Nardò, aspettando San Gregorio

Mimino Caputo, il secondo da sinistra, con gli assessori Falangone e Natalizio

Mimino Caputo, il secondo da sinistra, con gli assessori Falangone e Natalizio

NARDÒ. Come da radicata tradizione, la comunità di Nardò vive momenti d’attesa. I prossimi 19 e 20 febbraio la città celebrerà il clou della sua festa per eccellenza, in onore del Santo patrono San Gregorio Armeno. E il 2015 avrà il sapore del ricordo perché “il prossimo 24 aprile – spiega il sindaco Marcello Risi – sarà il centenario dall’inizio del genocidio armeno”. «La ricorrenza ed i festeggiamenti per il Santo patrono della nostra città siano così occasione per tenere viva la fiaccola della memoria. Il legame tra Nardò e l’Armenia – ha annunciato Risi nella conferenza stampa tenuta in Comune – sarà filo conduttore importante e irrinunciabile».
Durante l’incontro di presentazione dell’evento civile e religioso lo scorso 12 gennaio a Palazzo Personè, è stato presentato il programma completo delle manifestazioni che avvolgeranno la città.

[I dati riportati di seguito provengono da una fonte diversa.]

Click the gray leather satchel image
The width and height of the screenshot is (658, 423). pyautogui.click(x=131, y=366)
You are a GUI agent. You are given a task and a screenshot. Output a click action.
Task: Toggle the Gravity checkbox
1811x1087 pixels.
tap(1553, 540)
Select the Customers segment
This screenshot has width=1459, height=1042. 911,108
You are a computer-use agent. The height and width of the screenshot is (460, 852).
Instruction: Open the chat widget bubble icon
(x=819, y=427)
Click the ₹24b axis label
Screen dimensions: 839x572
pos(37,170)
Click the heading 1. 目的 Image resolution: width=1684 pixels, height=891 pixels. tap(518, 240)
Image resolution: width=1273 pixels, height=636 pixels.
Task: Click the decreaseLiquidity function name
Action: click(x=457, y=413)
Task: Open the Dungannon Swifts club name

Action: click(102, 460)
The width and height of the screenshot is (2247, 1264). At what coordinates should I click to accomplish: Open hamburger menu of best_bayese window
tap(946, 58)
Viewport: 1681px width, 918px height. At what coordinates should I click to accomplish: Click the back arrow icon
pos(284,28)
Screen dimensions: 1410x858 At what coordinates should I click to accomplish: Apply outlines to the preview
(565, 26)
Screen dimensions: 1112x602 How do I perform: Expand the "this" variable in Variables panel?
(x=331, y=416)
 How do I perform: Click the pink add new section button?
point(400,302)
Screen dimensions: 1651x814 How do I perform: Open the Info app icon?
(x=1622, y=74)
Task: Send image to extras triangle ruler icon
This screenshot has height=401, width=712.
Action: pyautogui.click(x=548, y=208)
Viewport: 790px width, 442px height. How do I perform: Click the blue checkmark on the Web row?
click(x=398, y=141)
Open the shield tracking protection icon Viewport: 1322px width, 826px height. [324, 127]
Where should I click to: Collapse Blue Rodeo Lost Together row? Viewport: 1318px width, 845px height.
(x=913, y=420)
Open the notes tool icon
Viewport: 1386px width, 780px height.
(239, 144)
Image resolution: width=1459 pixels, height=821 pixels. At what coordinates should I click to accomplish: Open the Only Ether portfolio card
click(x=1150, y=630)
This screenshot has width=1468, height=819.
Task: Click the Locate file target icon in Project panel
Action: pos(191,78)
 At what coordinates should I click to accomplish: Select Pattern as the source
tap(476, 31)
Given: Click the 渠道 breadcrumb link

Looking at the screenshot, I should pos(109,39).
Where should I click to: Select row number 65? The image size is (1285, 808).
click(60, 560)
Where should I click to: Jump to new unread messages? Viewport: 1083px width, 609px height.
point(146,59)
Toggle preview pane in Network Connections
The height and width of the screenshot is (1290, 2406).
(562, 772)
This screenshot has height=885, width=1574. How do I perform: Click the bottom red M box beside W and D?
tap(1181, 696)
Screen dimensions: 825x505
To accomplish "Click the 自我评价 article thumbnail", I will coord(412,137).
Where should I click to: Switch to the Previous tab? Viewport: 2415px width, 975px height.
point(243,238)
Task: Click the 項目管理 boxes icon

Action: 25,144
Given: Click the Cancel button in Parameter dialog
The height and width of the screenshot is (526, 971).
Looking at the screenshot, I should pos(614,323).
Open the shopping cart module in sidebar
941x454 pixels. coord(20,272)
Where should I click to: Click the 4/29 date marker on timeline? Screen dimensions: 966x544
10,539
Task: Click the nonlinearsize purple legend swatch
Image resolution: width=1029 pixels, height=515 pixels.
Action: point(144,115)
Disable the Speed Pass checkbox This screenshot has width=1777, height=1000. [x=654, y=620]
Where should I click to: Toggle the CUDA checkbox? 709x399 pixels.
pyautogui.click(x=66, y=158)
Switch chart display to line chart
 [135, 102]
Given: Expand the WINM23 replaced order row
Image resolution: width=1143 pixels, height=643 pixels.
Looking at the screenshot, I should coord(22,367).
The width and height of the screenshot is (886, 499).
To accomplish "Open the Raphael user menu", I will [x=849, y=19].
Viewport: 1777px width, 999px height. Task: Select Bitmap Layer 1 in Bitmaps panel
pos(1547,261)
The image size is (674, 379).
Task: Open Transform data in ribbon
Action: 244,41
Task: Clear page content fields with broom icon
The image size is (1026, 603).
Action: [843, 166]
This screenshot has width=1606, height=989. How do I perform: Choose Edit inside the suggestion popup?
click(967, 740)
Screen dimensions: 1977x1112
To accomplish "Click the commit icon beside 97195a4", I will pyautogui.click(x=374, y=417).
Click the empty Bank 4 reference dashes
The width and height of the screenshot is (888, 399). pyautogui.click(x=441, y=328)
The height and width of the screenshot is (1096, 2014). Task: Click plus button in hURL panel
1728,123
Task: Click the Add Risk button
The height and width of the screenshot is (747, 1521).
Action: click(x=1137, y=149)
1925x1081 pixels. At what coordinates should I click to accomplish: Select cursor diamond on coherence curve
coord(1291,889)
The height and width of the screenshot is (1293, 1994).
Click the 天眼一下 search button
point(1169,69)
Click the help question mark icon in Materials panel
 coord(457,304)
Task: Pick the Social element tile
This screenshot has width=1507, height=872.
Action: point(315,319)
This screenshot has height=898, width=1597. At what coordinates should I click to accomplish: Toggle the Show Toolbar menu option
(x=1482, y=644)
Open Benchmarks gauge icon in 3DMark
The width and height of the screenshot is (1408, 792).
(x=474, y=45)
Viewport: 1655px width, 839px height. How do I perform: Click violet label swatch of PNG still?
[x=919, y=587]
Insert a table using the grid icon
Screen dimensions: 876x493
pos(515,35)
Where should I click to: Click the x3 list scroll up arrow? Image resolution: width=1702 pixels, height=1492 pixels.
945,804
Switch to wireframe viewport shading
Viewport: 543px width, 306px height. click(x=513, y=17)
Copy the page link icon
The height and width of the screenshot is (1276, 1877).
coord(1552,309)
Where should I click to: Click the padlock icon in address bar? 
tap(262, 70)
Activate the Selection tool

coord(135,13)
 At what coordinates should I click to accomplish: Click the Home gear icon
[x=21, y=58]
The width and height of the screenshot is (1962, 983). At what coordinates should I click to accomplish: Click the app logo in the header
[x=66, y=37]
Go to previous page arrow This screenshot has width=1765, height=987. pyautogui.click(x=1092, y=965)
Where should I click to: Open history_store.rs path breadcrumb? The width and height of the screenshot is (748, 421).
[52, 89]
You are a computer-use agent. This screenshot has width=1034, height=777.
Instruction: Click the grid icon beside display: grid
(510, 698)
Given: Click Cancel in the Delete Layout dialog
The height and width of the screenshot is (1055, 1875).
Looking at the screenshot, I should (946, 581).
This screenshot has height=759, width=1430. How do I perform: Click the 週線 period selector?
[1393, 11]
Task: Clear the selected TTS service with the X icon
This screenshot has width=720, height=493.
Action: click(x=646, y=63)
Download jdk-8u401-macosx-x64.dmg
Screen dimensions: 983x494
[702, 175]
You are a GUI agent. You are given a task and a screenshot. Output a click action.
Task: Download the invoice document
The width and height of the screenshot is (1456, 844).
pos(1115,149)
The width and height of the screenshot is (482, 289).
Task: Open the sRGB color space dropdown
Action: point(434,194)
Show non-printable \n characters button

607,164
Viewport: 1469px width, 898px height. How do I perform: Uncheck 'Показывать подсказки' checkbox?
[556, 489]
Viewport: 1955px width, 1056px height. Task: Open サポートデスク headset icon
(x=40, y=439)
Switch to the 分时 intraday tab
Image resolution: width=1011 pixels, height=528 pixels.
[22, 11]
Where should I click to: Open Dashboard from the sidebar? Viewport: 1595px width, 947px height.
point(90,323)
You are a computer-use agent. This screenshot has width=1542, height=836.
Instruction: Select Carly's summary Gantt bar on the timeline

Oltre al primo cittadino neretino, presenti anche il vicesindaco Carlo Falangone, l’assessore alla Cultura Mino Natalizio, il presidente del Comitato per le feste patronali Mimino Caputo e, in rappresentanza della Curia vescovile, don Giuliano Santantonio, parroco della Cattedrale, di Racale.
Si partirà, il prossimo 13 febbraio, con l’inizio del Settenario nella Basilica Cattedrale, proseguendo quindi il 17 con la Divina liturgia secondo il rito Armeno.
Il 19, alle ore 10, presso il Chiostro dei Carmelitani, si svolgerà un convegno per ricordare i cento anni dal genocidio armeno a cura del Comitato San Gregorio e del Rotary Club Nardò. Nel pomeriggio, alle ore 17, la Messa presieduta da monsignor Fernando Filograna, vescovo della diocesi Nardò-Gallipoli; a seguire la processione col simulacro del Santo.
Venerdì 20, quindi, in mattinata il convegno “Promozione e sviluppo di un territorio: la Terra d’Arneo”, mentre per  tutto l’arco della giornata, presso la Cattedrale, si susseguiranno le celebrazioni solenni per San Gregorio Armeno.
A partire dalle ore 19, invece, in Piazza Salandra musica e divertimento con Pippo Franco e Marco Ferradini. A conclusione della serata uno spettacolo pirotecnico.
«A tutti i cittadini – dichiara Risi – rivolgo l’augurio di vivere questa ricorrenza nel segno della riscoperta della nostra identità e dei valori fondamentali del vivere civile. A tutto il Comitato organizzatore un caloroso ringraziamento per lo sforzo e la passione prestati».